Hypothesis: the dosage of the supplement impacts the length of the teeth.
#Comparison by dose
dose05 <- subset(data, data$dose==.5, select= c(len, supp))
dose1 <- subset(data, data$dose==1, select= c(len, supp))
dose2 <- subset(data, data$dose==2, select= c(len, supp))
#.5 vs 1
d05vsd1<- t.test(dose05$len, dose1$len, paired=F)
#.5 vs 2
d05vsd2<-t.test(dose05$len, dose2$len, paired=F)
# 2 vs 1
d2vsd1<- t.test(dose2$len, dose1$len, paired=F)
# putting the 3 comparisons in one dataframe:
dosesummary<- data.frame(
"p-value"=c(d05vsd1$p.value,d05vsd2$p.value,d2vsd1$p.value),
"CI lower"= c(d05vsd1$conf[1],d05vsd2$conf[1],d2vsd1$conf[1]),
"CI Upper"= c(d05vsd1$conf[2],d05vsd2$conf[2],d2vsd1$conf[2]),
row.names=c(".5 vs 1 ", ".5 vs 2 "," 2 vs 1 ")
)
dosesummary
## p.value CI.lower CI.Upper
## .5 vs 1 1.268301e-07 -11.983781 -6.276219
## .5 vs 2 4.397525e-14 -18.156167 -12.833833
## 2 vs 1 1.906430e-05 3.733519 8.996481
Since 0 is not part of any of the confidence intervals, it is safe to assume that depending on any of the 3 dosages, there will be an impact in tooth length.

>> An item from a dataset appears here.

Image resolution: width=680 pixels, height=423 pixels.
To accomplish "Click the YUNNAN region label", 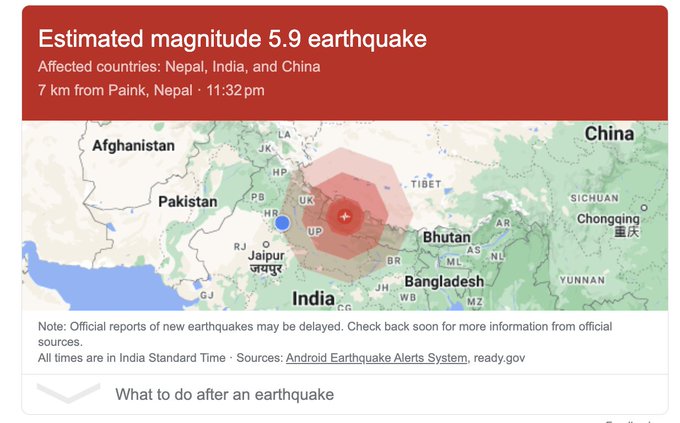I will coord(582,280).
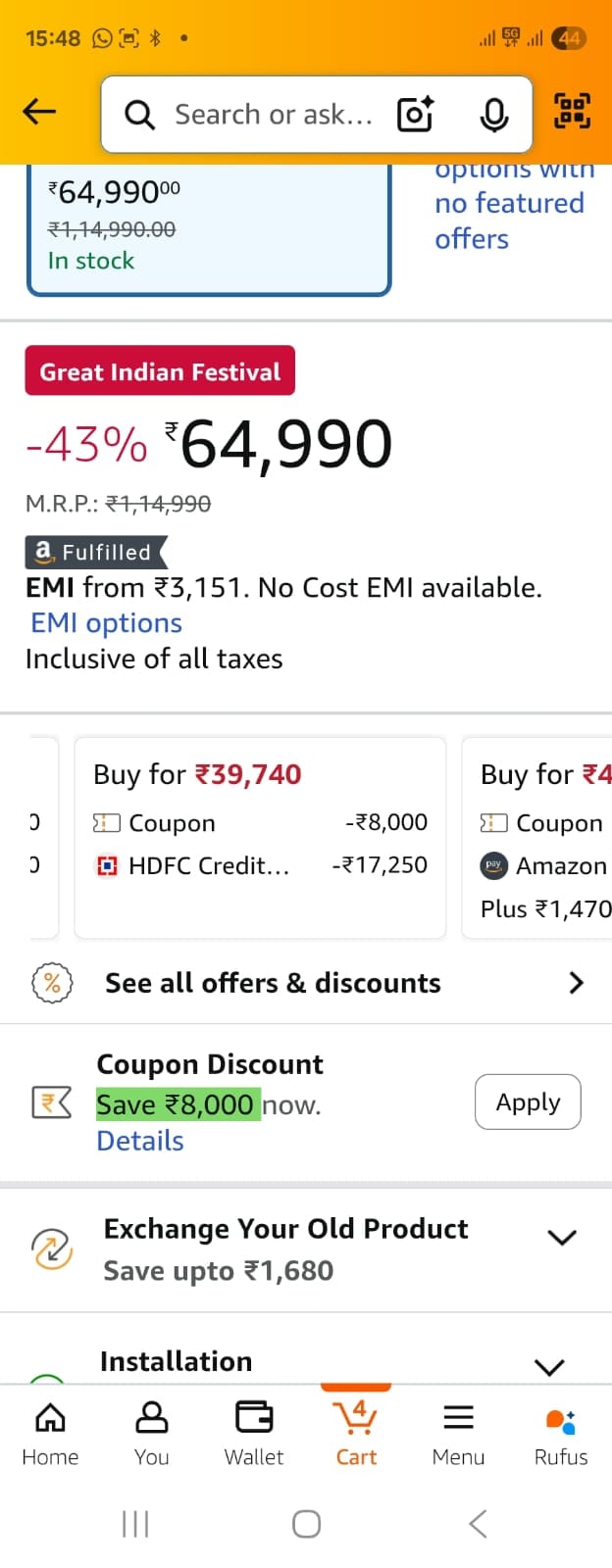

For the conclusions, the following assumption were considered:
The data sample analyzed is meaningful representation of the overall porpulation,
When 0 is part of a confidence interval you can assume that is not deterministic that the variable will influence in tooth length,
If 0 is not part of the confidence intervals, it can be said that the variable does have an impact on tooth length.
After exploring the data, and running tests on the different supplements and doses, it is safe to conlude that going for supplement VC or OJ will not have a better impact in tooth lenght as much as the doses for this supplements. When the dose is 2, it doesn’t really make a meaninguful difference to go for VC or OJ.